Aaron shrugged. “The world has more than enough vapid, pink lemonade, bubblegum, sorority queens. Needs a lot more cowgirls. How’s Sundance?”

And there was the smile that summoned the golden flecks in her eyes and lit her entire face like a whiskey bonfire. He’d been to hell and back more times than he cared to recall but his one and only prayer lately had been that someday, somehow he’d get to call that smile his own.

“She’s great. After we worked cattle this morning, I rode her all afternoon.”

“Oh yeah? Bet she loved that.”

“Not as much as I did. It was a tough summer. I was in the trucks more than I was on her. I hated it. Riding today was amazing.”

How about riding me sometime, sweetheart? I’ll make it so damn good for you. Just give me a chance. The words he would never voice staged a revolt on the tip of his tongue. The all too familiar longing took another swipe at his resolve. She was wary of men in general. And he was one hundred percent, red-blooded, all American male. He had to give her time to work through whatever had happened to her. If only he could pour up glasses full of patience the way he could fix glasses of liquid encouragement.

“Okay, how about telling me what you wanted to ask me, while I start cleaning up.”

“I said I changed my mind.”

“Yeah, I know, but what did you change your mind on? Did I fuck something up?”

“No,” she sighed. “I just…I don’t know. It was stupid.”
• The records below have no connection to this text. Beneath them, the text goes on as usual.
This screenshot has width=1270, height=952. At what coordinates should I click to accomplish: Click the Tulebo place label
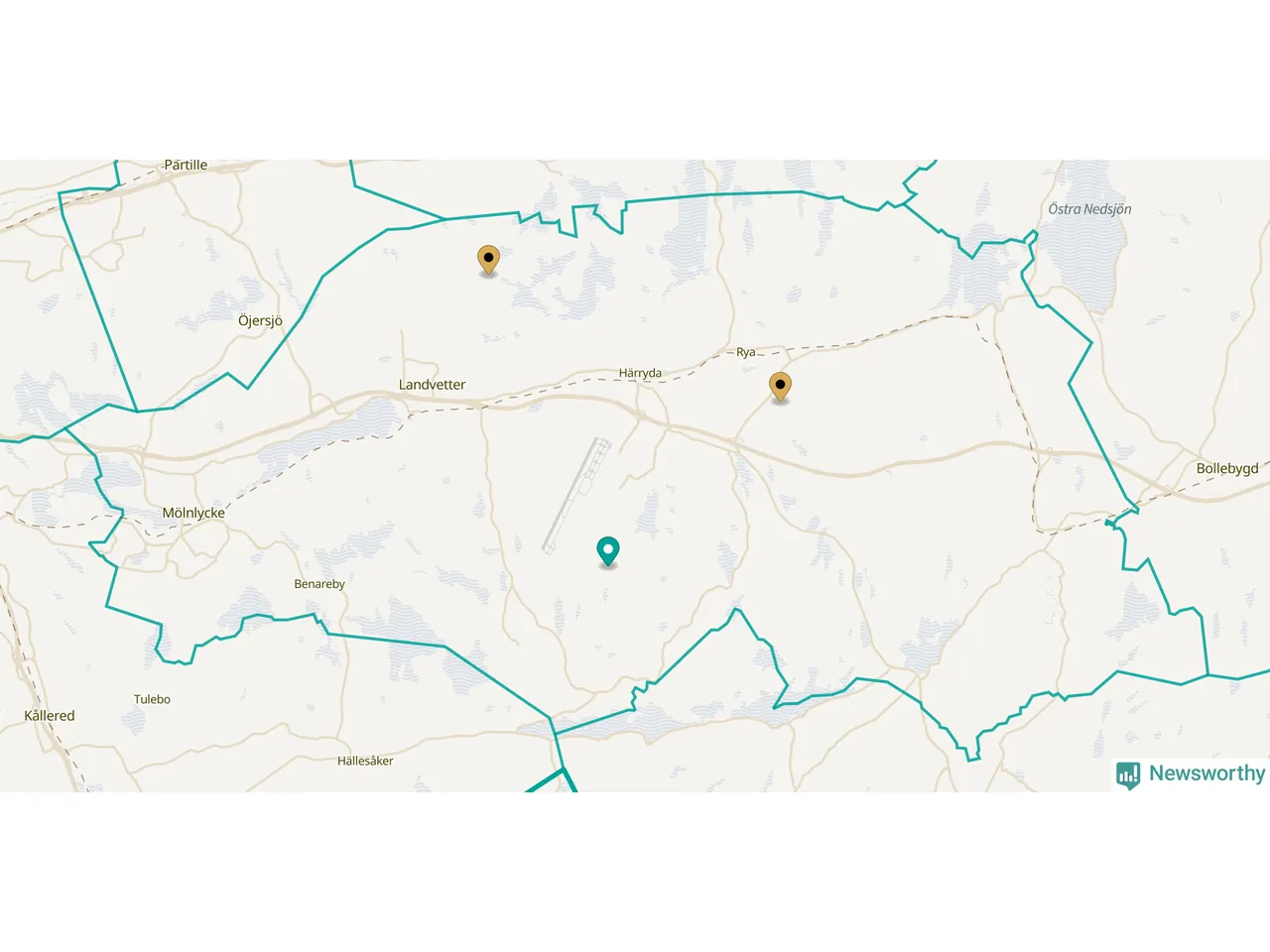152,699
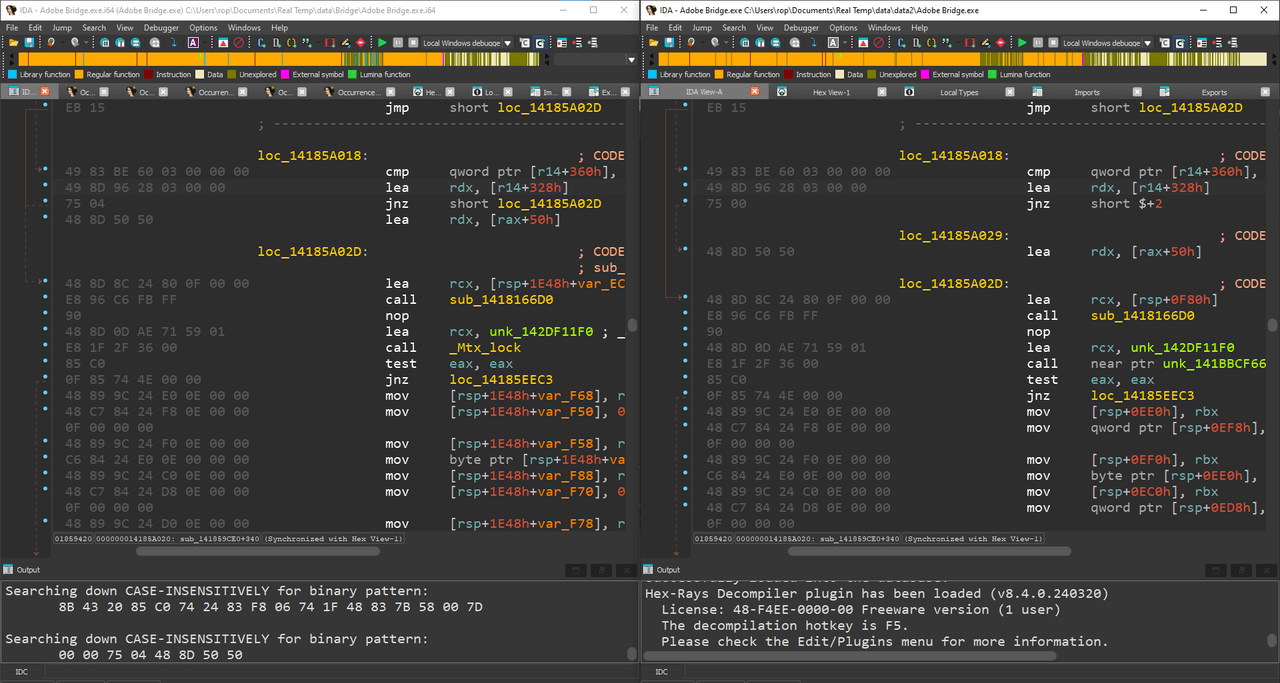The width and height of the screenshot is (1280, 683).
Task: Click 'Regular function' orange legend swatch in data2 window
Action: (x=718, y=74)
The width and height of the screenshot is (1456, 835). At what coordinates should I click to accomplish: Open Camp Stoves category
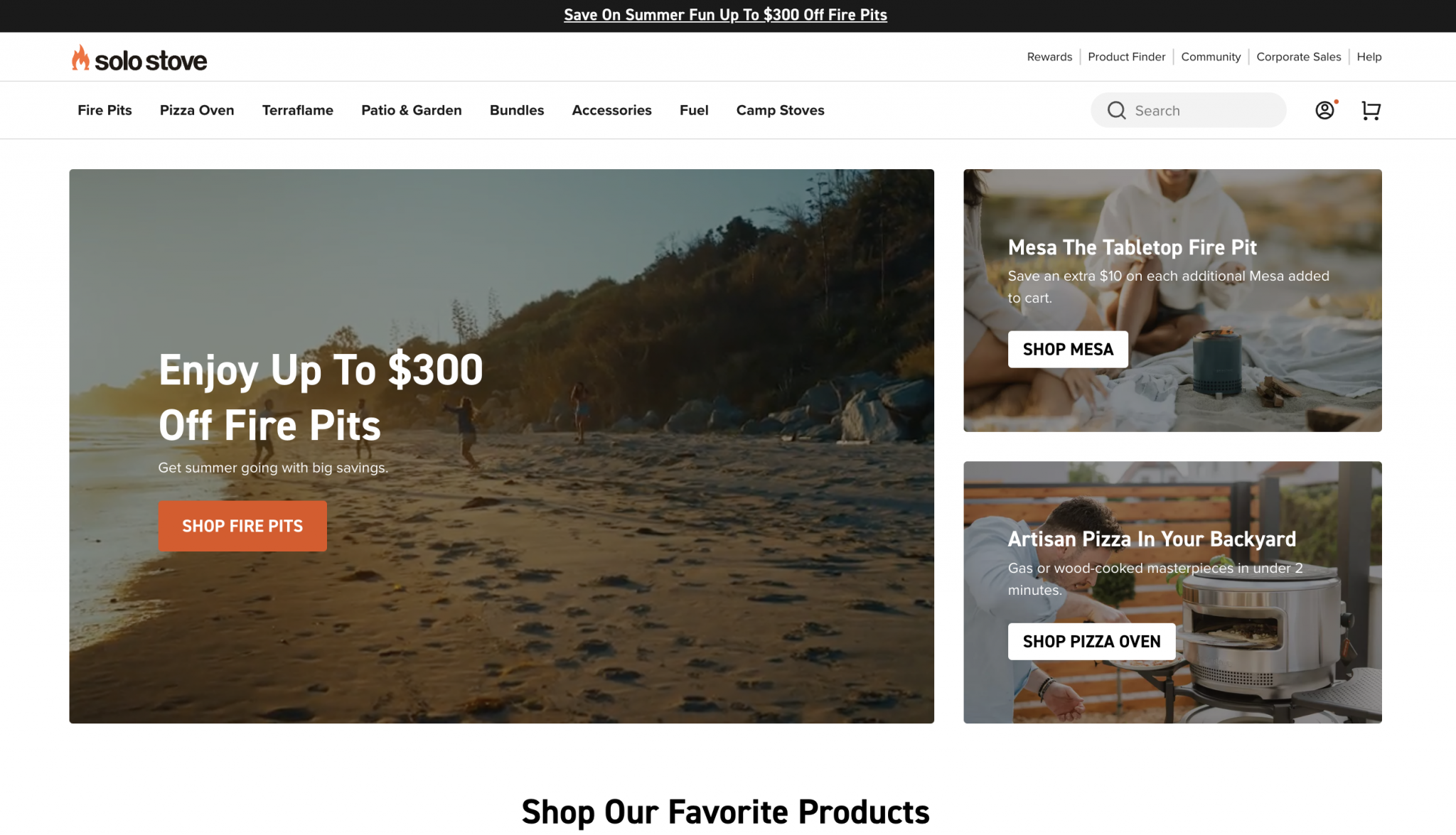(780, 110)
“Last night, I told you about the time when I was a teenager and took a dare to jump out of the hay loft in the barn onto the trampoline at my foster parents’ farm. I broke, like, seven bones. Whatever you wanted to ask me can’t possibly be that dumb.”

“Yeah, but kids do dumb shit like that all the time.”
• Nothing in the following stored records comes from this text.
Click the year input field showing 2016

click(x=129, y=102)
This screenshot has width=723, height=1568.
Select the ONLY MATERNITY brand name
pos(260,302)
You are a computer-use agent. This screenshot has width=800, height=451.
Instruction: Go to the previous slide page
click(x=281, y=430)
“Okay, how about this one. The first week I was living in the barracks, I locked myself out of my room wearing nothing but banana boxers and one boot. Had to wait outside all night dressed like that until my C.O showed up the next morning with the key. For years everyone in my platoon called me banana hammock.”

That earned him a genuine laugh. He watched intently as the tense set of her jaw eased. “Why exactly did you leave with only one boot on?”

“I may not have been completely sober.”

“Ah, that makes slightly more sense.”

“Come on, Nat. I know you don’t wanna go back over there and chat with your sister and all of your brothers’ wives.” He placed another whiskey sour in front of her. “Save me from everyone in here living high on booze and stupidity. Talk to me.”

“Aren’t bartenders supposed to want people to be living high on booze? Isn’t that how you make the best tips?”

“Yeah, well, there’s a reason I see this as a job not a career.”

“Do you want to go back in the Army?” That was not an option, even if he had wanted to, which he didn’t. A distinctive sadness darkened her eyes and filled him with another round of hope. Did she not want him to leave? God, that hope was going to be the death of him.

“Hell no. Just not entirely sure I always want to be a bartender.” Just then a screech sounded from the kitchen right before the clatter of pots and pans echoed through the bar.

Natalie cringed. “Sounds like Ed and Eliza are at it again.”

“Make that a bartender that moonlights as a marriage counselor. Be right back.”